7. A nomogram, constructed according to the method for predicting live birth after intercourse guided by ovulation induction in patients with polycystic ovary syndrome as described in claim 6.

8. The use of the nomogram of claim 7 in the preparation of a kit for predicting the live birth rate after ovulation induction in patients with polycystic ovary syndrome.

9. An electronic device comprising a memory, a processor, and a computer program stored in the memory and executable on the processor, wherein the processor executes the computer program to implement a method for predicting live birth after intercourse guided by ovulation induction in patients with polycystic ovary syndrome, the steps being as follows: S1. Obtain basic data from multiple patients with polycystic ovary syndrome; S2. Based on the basic data of patients with polycystic ovary syndrome, a univariate Cox regression model was used to calculate and obtain multiple preliminary live birth rate predictors that may predict live birth. S3. The multiple preliminary live birth rate predictors obtained by the preliminary screening module are calculated using a multi-factor Cox regression model to obtain the final live birth rate predictors used to predict live births. S4. Construct a live birth rate prediction model using the final live birth rate prediction factors selected by the final screening module; S5. Based on the live birth rate prediction model, draw a live birth rate prediction nomogram to predict the live birth rate after ovulation induction and guided intercourse in patients with polycystic ovary syndrome.

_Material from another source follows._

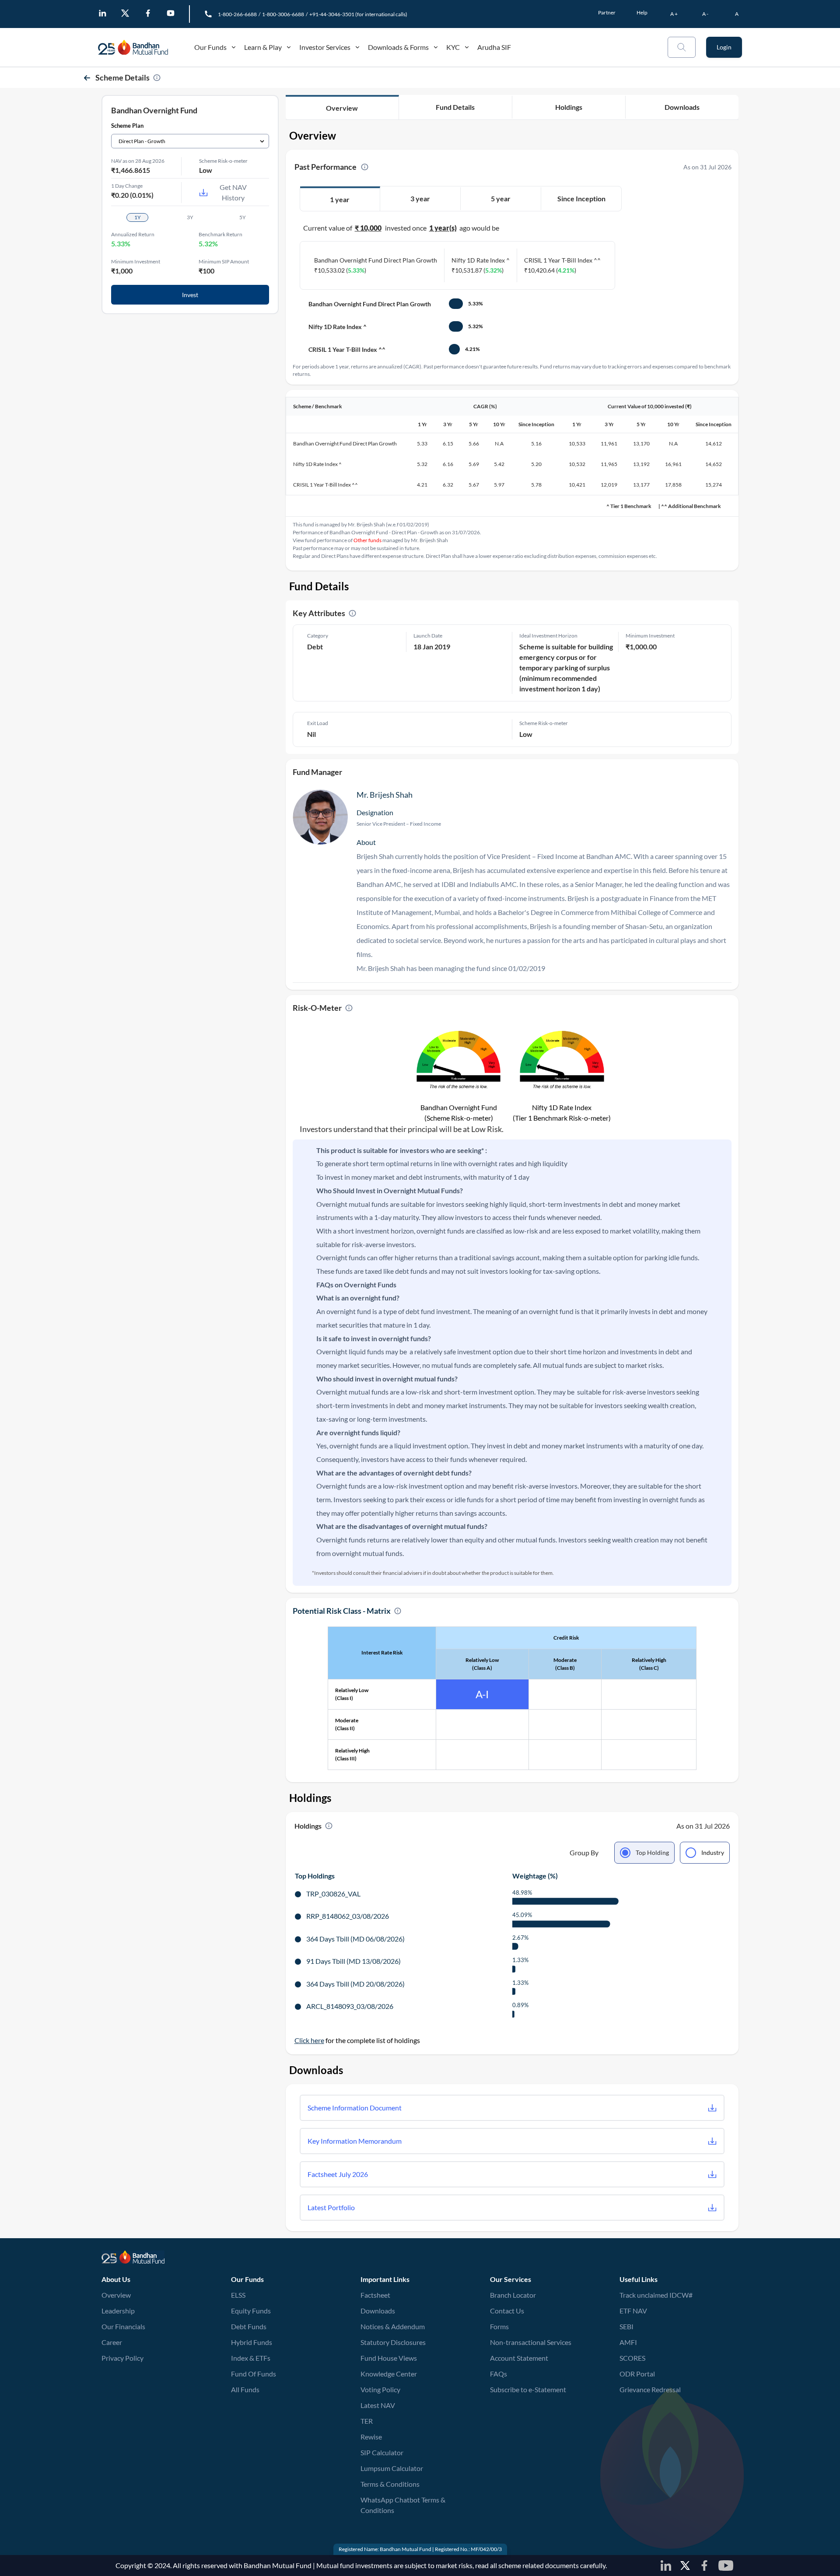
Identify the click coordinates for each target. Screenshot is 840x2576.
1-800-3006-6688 (283, 14)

10. A computer-readable storage medium storing a computer program, which, when executed by a processor, implements the steps of a method for predicting live birth after intercourse guided by ovulation induction in patients with polycystic ovary syndrome, the steps being as follows: S1. Obtain basic data from multiple patients with polycystic ovary syndrome; S2. Based on the basic data of patients with polycystic ovary syndrome, a univariate Cox regression model was used to calculate and obtain multiple preliminary live birth rate predictors that may predict live birth. S3. The multiple preliminary live birth rate predictors obtained by the preliminary screening module are calculated using a multi-factor Cox regression model to obtain the final live birth rate predictors used to predict live births. S4. Construct a live birth rate prediction model using the final live birth rate prediction factors selected by the final screening module; S5. Based on the clinical pregnancy rate prediction model, a live birth rate prediction nomogram is plotted to predict the live birth rate after ovulation induction-guided intercourse in patients with polycystic ovary syndrome.